== WHAT YOU NEED TO DO ==
Output nothing except the lines from the one containing "The height and" through the final line of the data, both included, typed exactly, minus the pictures.

== INPUT DATA ==
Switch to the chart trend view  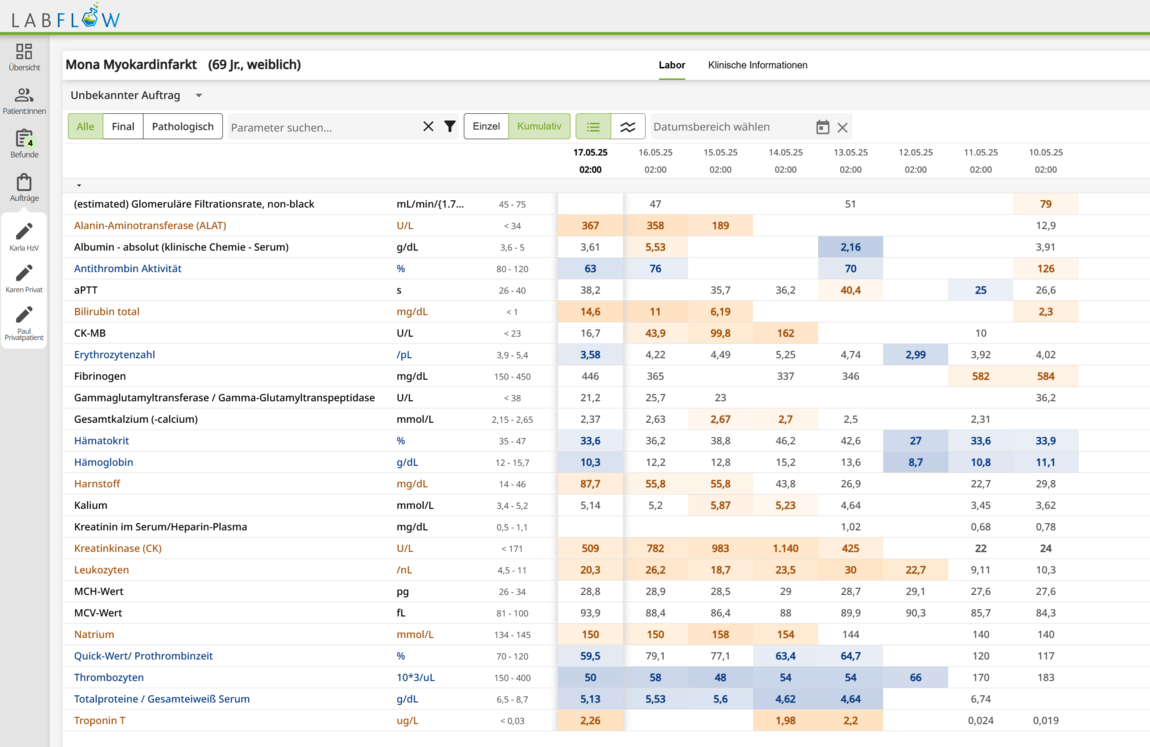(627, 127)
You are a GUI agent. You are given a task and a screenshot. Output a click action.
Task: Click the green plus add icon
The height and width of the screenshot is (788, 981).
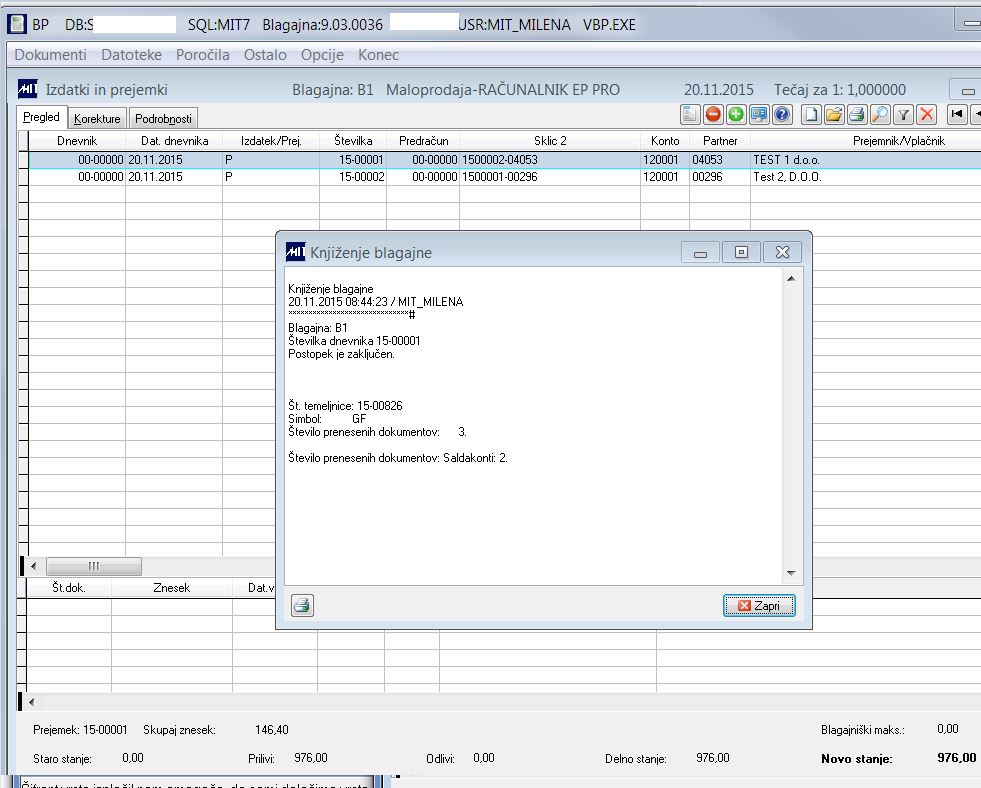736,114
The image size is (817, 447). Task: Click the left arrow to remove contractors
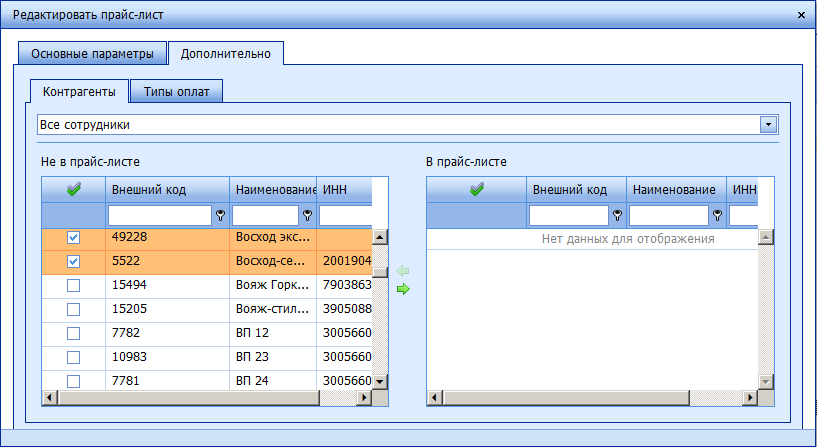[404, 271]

== COMPLETED TASK ==
The height and width of the screenshot is (788, 981).
736,114
The image size is (817, 447). Task: Click the left arrow to remove contractors
[404, 271]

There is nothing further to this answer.